The tactic of weakening Europe's strategic autonomy by putting it in a dangerous situation, a tactic that the US always used during the Cold War, is being played out again in the Russia-Ukraine conflict. In this gradual escalation of the situation in Ukraine, the US continues to provide funds and weapons to Ukraine and impose a full range of sanctions on Russia. The sense of crisis created by the US has also strengthened Europe's dependence on the US and NATO, thus greatly enhancing the US' chokehold over Europe, experts noted.
Complex security issues should not be dealt with in a simplistic approach of determining whether "friend or foe" or "black or white," said Chinese State Councilor and Foreign Minister Wang Yi during a virtual meeting with the High Representative of the European Union for Foreign Affairs and Security Policy Josep Borrell Fontelles on March 29, 2022. "Facts have proven that the outdated Cold War mentality and camp confrontation leads nowhere in Europe, let alone the acts of taking sides and dividing the world," Wang noted.
Dragging the Cold War to the 21st century
"After 1991, the Cold War did not really end, as the US and NATO have not stopped strategically hemming Russia's territorial integrity. In recent years, the US has also regarded China as its main competitor, trying to shape an external environment that is not conducive to China's development through various means," Lü Xiang, a research fellow on US studies at the Chinese Academy of Social Sciences in Beijing, told the Global Times.
American politicians not only harbor a "Cold War mentality," but also continue to promote a new "Cold War strategy."
Robert Gates, former secretary of defense, wrote in the Washington Post on March 3 that "A new American strategy must recognize that we face a global struggle of [an] indeterminate duration against two great powers that share authoritarianism at home and hostility to the United States."
The two countries Gates refers to are undoubtedly Russia and China. Containing them and ensuring that no one can shake US' hegemony has become the core of the US' current global strategy.
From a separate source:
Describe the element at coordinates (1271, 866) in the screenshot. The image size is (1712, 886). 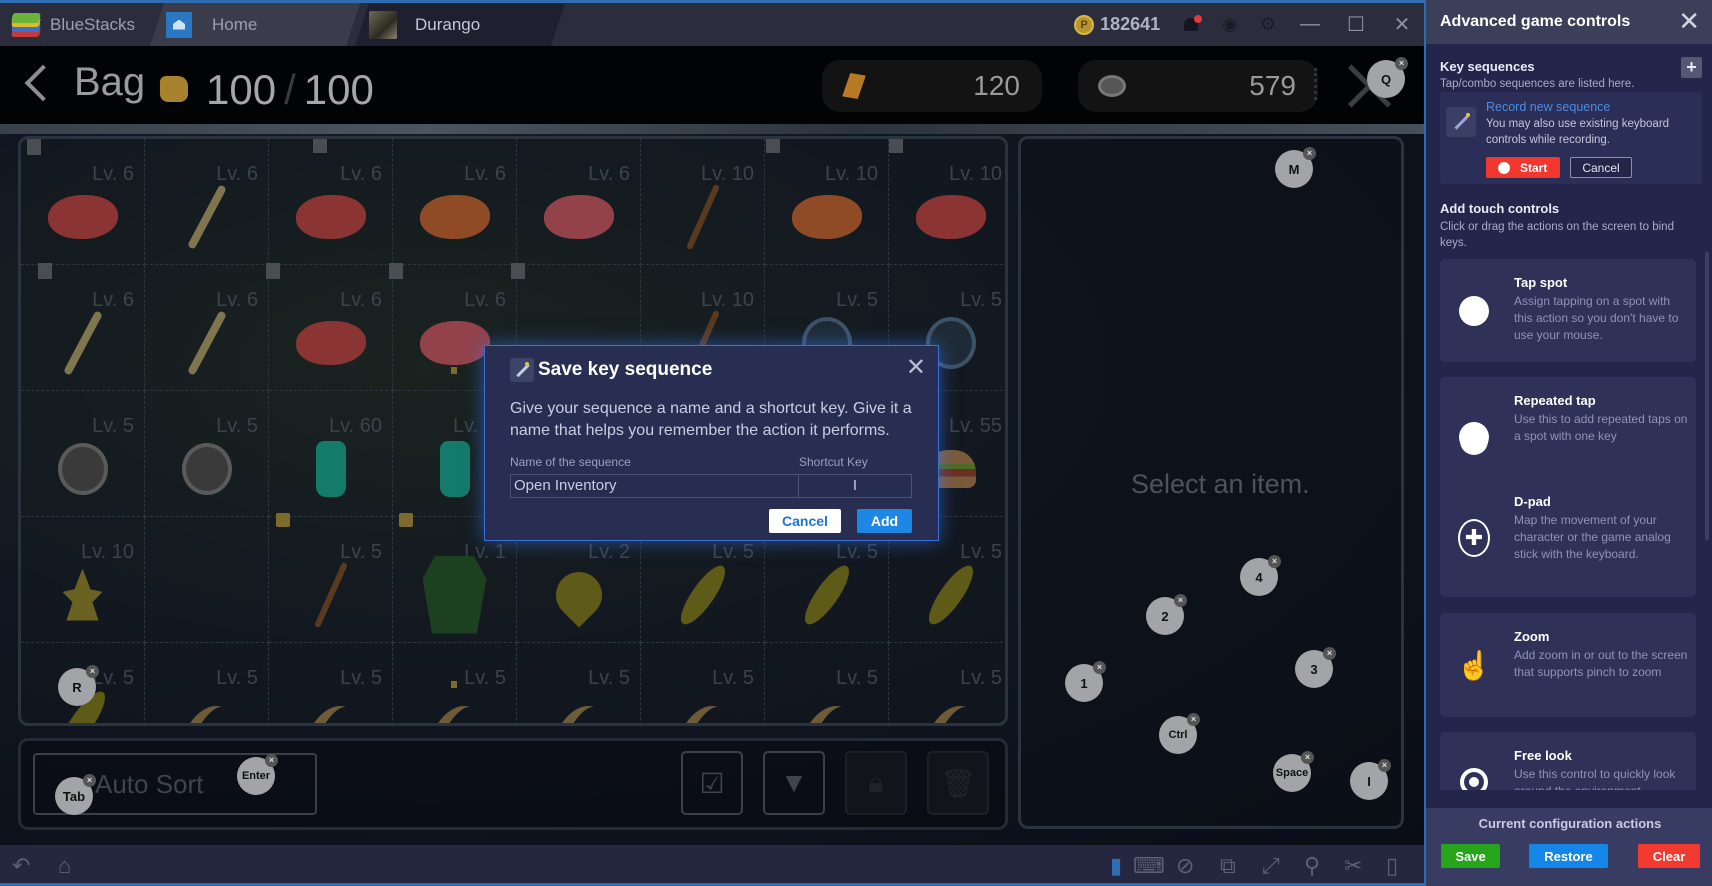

"NATO members have demonstrated their loyalty to Washington by vowing to follow its orders aimed at ultimately containing Russia," the Russian Foreign Ministry's spokesperson Maria Zakharova said on March 24, adding that Washington once again "disciplined" its allies by pressuring sovereign countries and erasing Europe's strategic autonomy.
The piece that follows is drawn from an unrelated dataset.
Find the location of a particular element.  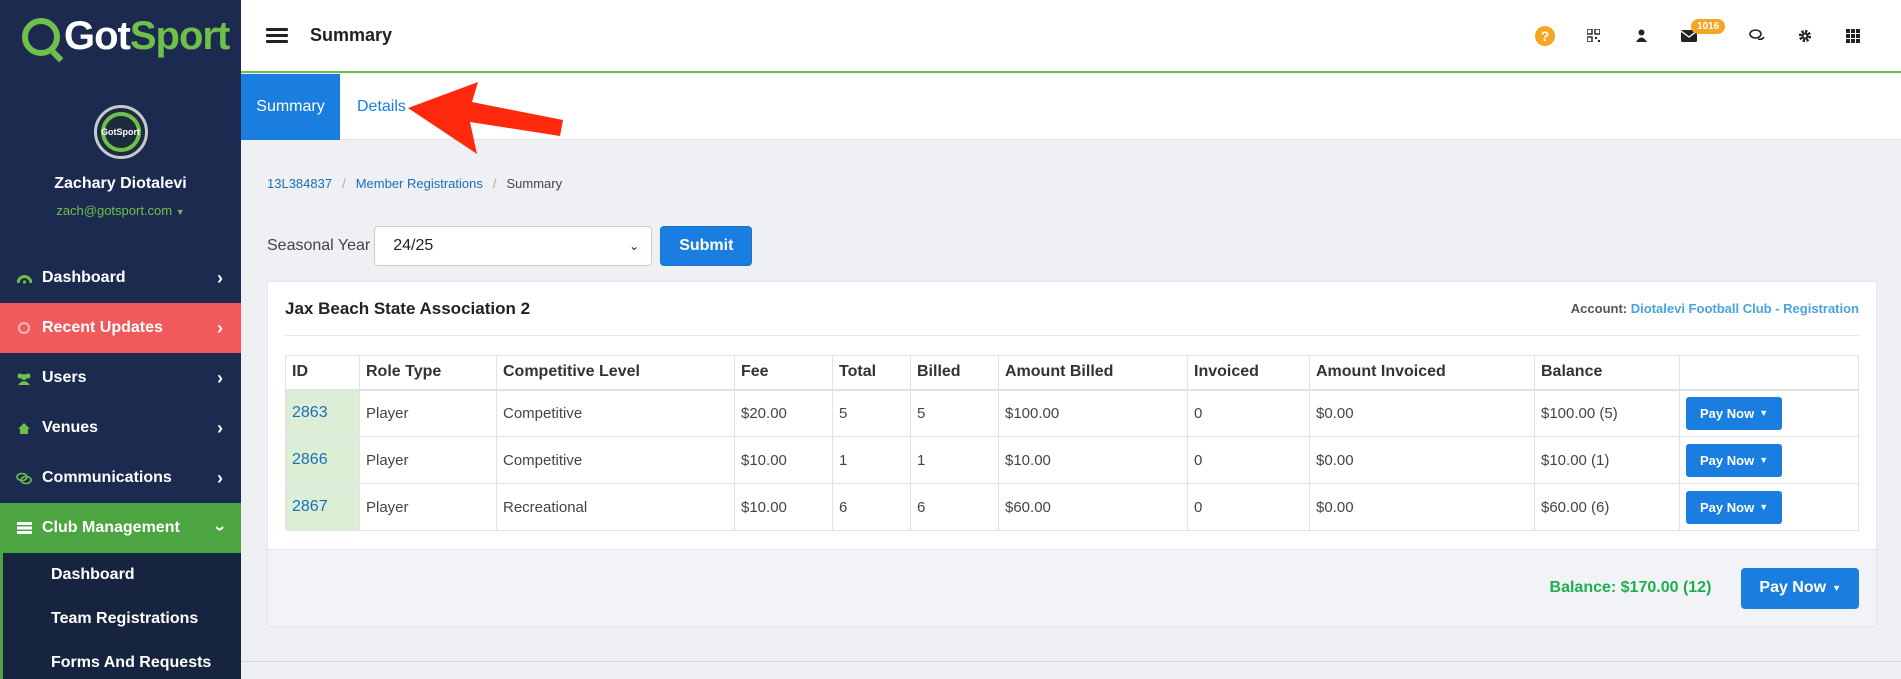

In terms of China, the US government has introduced the "Pivot to Asia" and the "Indo-Pacific strategy," and has united with Japan, India, Australia, and other countries in the region to consolidate small strategic cliques such as "QUAD" and "AUKUS," trying to contain China from multiple directions.
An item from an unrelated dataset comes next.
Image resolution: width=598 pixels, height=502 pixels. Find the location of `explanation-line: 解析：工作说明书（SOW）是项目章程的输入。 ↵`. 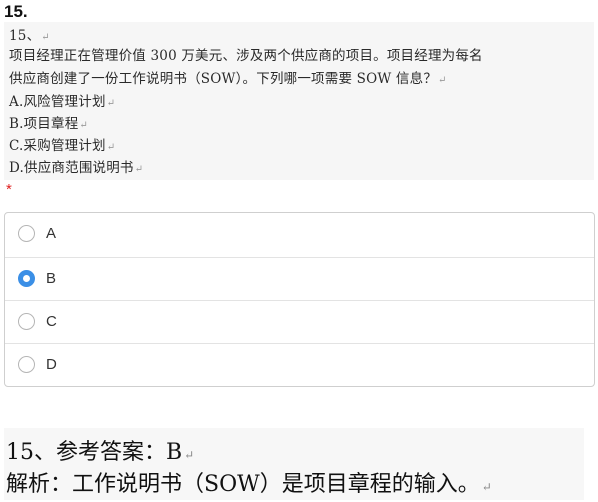

explanation-line: 解析：工作说明书（SOW）是项目章程的输入。 ↵ is located at coordinates (249, 484).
Wu Xinbo, dean of the Institute of International Studies at Fudan University, summed up that the competition between the US and China will be all-rounded, involving governments and societies; in-depth competition could lead to a serious weakening or even decoupling of China-US ties in the fields of industrial chain, science and technology, and people-to-people and cultural exchanges; in terms of intensity, competition is extraordinary.
"Since President Joe Biden entered the White House a year ago, he and his top advisers have insisted they are not looking for a return to the superpower competition between the United States and the Soviet Union that dominated global affairs for nearly five decades. Yet one year into his presidency, Biden's actions have indicated otherwise," a commentary published on the US National Interest website stated, adding that in all areas of US foreign policy, the Biden administration has a Cold War-style mentality.
"The Cold War was not a golden era of foreign relations, but instead was a tragedy that cost millions of lives around the world. Washington cannot fall for feel-good nostalgia about its Cold War victory," it stated.